August 1, 2018
Topics: Podcast

671: Don’t Just Read; Study to Get Smarter w/ Harvey MacKay

Harvey MacKay, author of the New York Times #1 bestsellers Swim With The Sharks Without Being Eaten Alive and Beware the Naked Man Who Offers You His Shirt, joins me on this episode of #Accelerate!

KEY TAKEAWAYS

  • Andy took some distinct lessons that have stayed with him from Swim With The Sharks Without Being Eaten Alive. Harvey seeks to bring value and notes that knowledge does not become power until it’s used.
  • All seven of Harvey’s books are NYT Bestsellers. Two of them are said by the NYT to be in the top 15 inspirational business books of the last 100 years.
  • Harvey suggests a person changes with experience. Study (highlight and take notes) the same classic book each year, and you will learn new information every time.
  • Harvey has about 20 coaches — one for each of his activities. Each coach is at the top of their field to give Harvey the best help in that subject. Harvey says that perfect practice makes perfect.
  • Andy objects to processes that make sales rep the same. He took the education he received and made it his own. Sales leaders are unique. You become a salesperson.
  • Harvey tells each audience that each of them is a salesperson. All day long they negotiate with, persuade, and influence people. A salesperson’s job is to form a relationship with a buyer and then to serve them.
  • Harvey asks a buyer questions from a list of 66 that allow the salesperson to humanize their prospect and build deep lasting relationships. Ask as many of the questions as is natural. Always go deep.
  • Andy relates an anecdote from his past. After several visits, he discerned that a buyer wanted him to ask about his grandchildren. Once Andy got personal, the buyer gave Andy the order.
  • Harvey says when a person with money meets a person with experience, the person with the experience ends up with the money and the person with the money ends up with the experience.
  • Don’t believe that customers are too busy to engage in small talk. They want it.

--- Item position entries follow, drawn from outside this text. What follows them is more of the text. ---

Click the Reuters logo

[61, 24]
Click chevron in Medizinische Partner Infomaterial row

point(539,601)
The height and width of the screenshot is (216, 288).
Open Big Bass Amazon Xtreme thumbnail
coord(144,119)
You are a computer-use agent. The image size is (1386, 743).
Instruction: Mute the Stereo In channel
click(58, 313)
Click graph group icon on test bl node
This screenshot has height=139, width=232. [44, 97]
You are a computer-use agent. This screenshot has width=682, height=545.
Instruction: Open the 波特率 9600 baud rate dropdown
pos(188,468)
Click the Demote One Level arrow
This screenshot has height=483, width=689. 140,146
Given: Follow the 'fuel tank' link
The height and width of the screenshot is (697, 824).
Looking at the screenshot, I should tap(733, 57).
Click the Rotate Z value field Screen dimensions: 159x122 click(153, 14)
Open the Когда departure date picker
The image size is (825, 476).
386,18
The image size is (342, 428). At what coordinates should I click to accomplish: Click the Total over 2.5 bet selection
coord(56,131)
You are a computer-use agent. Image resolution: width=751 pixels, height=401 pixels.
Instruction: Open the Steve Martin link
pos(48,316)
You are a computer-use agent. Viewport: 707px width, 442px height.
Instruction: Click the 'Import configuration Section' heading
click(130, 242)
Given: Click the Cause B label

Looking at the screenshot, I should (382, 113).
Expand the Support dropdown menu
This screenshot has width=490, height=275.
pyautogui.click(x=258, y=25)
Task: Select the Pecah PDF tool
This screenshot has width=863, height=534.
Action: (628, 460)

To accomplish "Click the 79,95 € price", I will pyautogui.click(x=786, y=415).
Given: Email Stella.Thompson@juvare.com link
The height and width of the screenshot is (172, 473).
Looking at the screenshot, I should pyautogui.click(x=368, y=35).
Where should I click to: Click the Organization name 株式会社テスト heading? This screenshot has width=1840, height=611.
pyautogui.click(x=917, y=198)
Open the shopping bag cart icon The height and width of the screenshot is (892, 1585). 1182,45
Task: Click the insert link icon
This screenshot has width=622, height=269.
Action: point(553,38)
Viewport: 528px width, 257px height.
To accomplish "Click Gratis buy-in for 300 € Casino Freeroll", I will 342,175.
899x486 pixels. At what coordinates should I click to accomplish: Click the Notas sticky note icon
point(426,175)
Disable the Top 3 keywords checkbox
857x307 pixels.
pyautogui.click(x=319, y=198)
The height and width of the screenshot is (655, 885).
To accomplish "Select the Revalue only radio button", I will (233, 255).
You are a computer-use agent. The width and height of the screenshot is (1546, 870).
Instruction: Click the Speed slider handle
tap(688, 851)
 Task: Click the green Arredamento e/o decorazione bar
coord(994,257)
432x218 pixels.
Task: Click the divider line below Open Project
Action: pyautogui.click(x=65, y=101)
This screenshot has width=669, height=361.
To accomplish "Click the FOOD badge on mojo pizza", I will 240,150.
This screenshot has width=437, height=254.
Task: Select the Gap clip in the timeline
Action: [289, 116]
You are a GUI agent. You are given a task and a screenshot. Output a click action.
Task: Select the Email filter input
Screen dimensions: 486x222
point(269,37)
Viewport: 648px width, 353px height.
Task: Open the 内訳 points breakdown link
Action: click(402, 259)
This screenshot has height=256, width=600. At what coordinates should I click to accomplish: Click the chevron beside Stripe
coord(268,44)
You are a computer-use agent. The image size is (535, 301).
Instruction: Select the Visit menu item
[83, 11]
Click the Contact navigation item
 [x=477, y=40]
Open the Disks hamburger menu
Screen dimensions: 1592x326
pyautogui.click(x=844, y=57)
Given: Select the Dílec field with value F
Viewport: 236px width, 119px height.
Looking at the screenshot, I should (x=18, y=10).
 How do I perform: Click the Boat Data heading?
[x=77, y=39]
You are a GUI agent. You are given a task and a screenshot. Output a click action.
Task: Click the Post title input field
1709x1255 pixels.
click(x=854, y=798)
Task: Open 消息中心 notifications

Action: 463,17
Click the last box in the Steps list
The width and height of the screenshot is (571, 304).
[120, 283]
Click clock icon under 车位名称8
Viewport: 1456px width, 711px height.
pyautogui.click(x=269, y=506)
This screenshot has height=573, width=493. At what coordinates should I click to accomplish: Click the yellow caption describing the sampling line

The more that technology encroaches on interactions, the more a human touch is needed. Make it a conversation, not an interrogation.
  • Harvey tells of a new salesperson looking to make a very large order to a new buyer. He couldn’t answer one of the 66 questions. He wouldn’t have a good chance of making the sale. Nothing replaces face-to-face in person.
  • You need to know this one four-letter word: hire. Hire the right person and your business will grow through the roof.